§ Work task
In the copy, include no images. Reproduce the entries exactly.

::::

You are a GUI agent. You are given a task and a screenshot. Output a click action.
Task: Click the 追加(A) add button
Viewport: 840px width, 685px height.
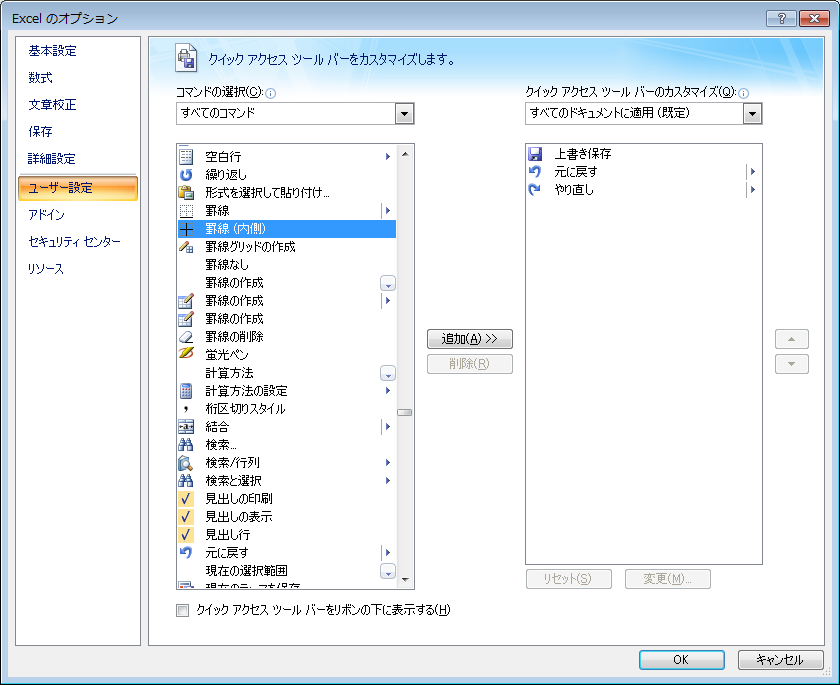[x=470, y=338]
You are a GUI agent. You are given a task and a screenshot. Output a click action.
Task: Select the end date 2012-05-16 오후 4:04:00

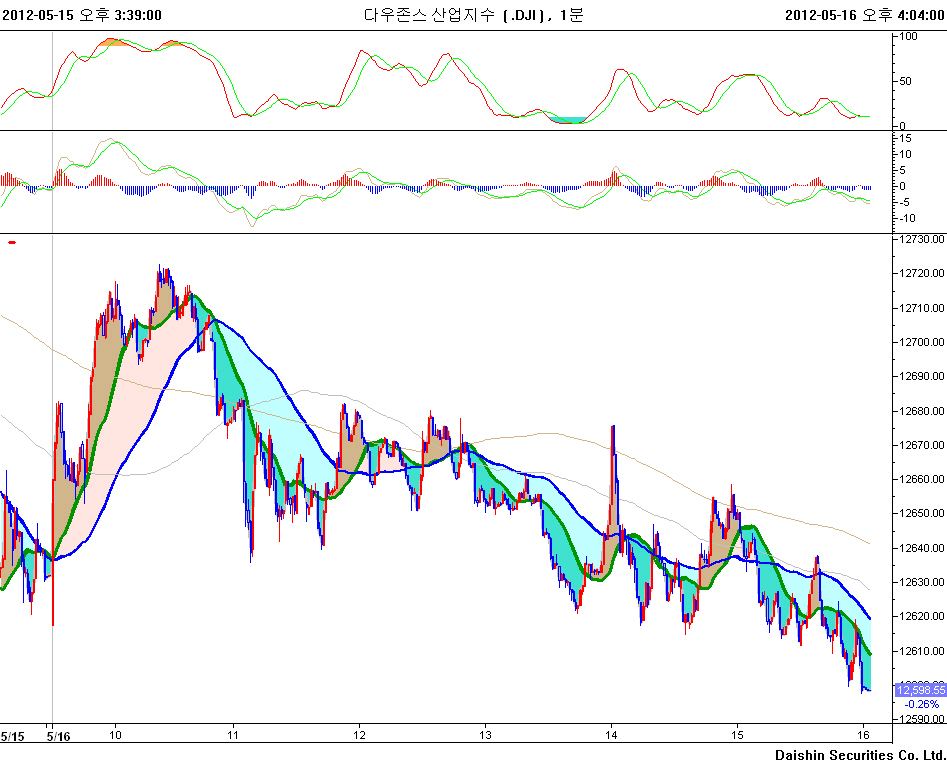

::::

§ Exercise response
You are a GUI agent. You are given a task and a screenshot. Output a click action.
Task: Click the 追加(A) add button
Viewport: 840px width, 685px height.
[x=470, y=338]
You are a GUI agent. You are given a task and a screenshot. Output a click action.
Task: Select the end date 2012-05-16 오후 4:04:00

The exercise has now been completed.